*** Opening of Information ***

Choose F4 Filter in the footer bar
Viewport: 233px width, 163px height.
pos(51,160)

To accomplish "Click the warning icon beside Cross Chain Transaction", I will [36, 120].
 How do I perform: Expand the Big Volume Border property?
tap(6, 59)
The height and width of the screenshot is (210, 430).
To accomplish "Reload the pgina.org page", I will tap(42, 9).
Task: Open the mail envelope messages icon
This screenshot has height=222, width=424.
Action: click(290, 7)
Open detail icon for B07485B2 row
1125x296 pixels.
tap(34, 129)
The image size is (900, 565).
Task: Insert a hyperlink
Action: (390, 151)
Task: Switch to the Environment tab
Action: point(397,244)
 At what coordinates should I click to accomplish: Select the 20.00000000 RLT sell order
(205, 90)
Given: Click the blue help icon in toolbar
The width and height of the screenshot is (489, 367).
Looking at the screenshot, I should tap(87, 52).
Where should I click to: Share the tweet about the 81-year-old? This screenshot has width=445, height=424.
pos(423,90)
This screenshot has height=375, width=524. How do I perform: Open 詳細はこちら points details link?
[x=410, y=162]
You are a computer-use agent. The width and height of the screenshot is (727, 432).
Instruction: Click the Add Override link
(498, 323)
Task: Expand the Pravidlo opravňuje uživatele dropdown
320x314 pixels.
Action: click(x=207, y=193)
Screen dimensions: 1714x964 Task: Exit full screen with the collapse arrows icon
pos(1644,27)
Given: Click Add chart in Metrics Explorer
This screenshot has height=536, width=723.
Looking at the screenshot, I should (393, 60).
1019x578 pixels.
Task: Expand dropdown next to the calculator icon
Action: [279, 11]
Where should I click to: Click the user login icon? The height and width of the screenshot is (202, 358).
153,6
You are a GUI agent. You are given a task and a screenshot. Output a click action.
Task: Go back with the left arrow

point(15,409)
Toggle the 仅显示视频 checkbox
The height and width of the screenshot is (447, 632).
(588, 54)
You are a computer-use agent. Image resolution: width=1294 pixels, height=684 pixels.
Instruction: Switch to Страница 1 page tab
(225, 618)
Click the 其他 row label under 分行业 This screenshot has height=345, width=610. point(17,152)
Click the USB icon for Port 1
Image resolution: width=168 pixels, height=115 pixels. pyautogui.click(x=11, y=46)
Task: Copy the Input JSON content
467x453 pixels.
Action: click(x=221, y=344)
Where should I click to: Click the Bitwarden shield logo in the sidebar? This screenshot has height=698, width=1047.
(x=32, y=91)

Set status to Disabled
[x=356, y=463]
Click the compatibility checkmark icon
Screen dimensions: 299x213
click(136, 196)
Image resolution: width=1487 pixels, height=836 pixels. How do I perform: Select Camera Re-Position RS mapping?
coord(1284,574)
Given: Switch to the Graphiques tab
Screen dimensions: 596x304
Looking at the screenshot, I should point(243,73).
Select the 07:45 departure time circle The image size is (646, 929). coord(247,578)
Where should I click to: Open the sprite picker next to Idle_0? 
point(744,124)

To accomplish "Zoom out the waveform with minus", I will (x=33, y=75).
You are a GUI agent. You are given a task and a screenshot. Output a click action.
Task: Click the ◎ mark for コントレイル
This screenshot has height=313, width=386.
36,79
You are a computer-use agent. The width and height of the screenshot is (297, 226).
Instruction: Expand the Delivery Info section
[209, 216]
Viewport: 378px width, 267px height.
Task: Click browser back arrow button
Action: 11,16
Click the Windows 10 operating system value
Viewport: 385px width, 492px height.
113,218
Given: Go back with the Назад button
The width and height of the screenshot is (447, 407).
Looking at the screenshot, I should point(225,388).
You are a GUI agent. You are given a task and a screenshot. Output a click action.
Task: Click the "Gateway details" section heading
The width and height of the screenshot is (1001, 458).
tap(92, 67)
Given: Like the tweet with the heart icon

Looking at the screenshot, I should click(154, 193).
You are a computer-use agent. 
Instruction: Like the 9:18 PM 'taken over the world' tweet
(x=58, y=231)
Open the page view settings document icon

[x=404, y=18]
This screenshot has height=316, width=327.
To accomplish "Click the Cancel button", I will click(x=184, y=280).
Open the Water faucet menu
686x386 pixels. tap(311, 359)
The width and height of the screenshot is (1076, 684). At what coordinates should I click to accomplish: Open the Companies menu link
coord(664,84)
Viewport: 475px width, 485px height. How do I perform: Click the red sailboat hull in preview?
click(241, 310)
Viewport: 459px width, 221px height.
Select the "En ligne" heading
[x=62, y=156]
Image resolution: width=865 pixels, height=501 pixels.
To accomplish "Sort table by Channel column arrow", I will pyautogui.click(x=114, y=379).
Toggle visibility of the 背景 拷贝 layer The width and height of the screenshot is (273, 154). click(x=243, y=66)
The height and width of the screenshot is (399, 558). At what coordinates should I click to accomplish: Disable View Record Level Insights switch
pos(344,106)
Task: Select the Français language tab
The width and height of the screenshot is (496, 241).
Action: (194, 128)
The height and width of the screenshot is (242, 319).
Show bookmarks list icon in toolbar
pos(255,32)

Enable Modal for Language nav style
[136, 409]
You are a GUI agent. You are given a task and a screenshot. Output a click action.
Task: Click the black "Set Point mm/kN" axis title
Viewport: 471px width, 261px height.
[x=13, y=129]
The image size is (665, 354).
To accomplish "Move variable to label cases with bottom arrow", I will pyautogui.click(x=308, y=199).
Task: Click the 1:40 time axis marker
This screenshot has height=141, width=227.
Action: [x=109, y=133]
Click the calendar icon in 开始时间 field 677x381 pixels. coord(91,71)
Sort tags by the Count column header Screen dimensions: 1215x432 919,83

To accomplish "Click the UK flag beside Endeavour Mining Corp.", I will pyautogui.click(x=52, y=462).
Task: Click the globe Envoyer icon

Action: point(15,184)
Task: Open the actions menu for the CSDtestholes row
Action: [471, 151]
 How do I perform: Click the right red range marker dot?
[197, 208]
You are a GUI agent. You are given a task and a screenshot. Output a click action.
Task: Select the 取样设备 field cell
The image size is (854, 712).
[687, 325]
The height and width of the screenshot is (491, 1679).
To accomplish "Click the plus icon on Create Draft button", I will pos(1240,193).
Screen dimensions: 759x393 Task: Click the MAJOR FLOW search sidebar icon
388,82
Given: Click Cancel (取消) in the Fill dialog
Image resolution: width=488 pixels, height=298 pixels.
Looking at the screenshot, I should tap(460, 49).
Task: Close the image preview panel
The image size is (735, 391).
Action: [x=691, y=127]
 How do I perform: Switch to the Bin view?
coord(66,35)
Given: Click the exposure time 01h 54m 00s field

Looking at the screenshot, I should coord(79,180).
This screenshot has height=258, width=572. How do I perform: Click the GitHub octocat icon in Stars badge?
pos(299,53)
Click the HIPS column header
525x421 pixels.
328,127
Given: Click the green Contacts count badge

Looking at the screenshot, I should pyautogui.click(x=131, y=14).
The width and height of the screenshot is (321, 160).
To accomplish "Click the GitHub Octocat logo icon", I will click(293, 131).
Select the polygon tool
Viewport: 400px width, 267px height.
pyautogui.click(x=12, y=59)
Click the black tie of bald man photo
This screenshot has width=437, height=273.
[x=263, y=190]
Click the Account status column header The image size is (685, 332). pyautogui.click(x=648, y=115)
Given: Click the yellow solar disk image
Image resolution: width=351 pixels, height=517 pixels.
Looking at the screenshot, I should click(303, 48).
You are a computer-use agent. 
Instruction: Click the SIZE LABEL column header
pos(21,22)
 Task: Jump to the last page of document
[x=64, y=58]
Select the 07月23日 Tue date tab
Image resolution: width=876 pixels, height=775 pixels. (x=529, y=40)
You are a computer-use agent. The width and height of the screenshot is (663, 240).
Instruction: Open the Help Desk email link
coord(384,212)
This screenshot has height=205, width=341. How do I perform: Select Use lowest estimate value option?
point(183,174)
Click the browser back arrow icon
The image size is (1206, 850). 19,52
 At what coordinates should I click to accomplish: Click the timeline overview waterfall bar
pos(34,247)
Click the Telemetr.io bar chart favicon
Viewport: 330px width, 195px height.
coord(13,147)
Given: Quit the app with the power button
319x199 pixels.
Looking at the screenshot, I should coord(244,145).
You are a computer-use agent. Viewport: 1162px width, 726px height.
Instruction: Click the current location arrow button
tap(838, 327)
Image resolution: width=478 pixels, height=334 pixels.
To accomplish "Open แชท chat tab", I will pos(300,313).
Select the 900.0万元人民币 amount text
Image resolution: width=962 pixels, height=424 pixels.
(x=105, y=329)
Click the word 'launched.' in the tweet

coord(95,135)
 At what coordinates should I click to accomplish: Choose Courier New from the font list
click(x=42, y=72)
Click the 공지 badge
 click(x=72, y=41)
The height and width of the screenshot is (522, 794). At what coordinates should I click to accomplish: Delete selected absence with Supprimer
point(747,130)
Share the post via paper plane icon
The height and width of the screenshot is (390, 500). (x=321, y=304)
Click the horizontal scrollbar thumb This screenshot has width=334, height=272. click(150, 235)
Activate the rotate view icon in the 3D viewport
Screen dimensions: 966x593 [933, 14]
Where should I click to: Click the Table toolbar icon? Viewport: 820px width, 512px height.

*** Close of Information ***

* [Problem statement] Using the records given above, list every line that includes the word "Cancel".

* [Response]
To accomplish "Click the Cancel button", I will click(x=184, y=280).
Given: Click Cancel (取消) in the Fill dialog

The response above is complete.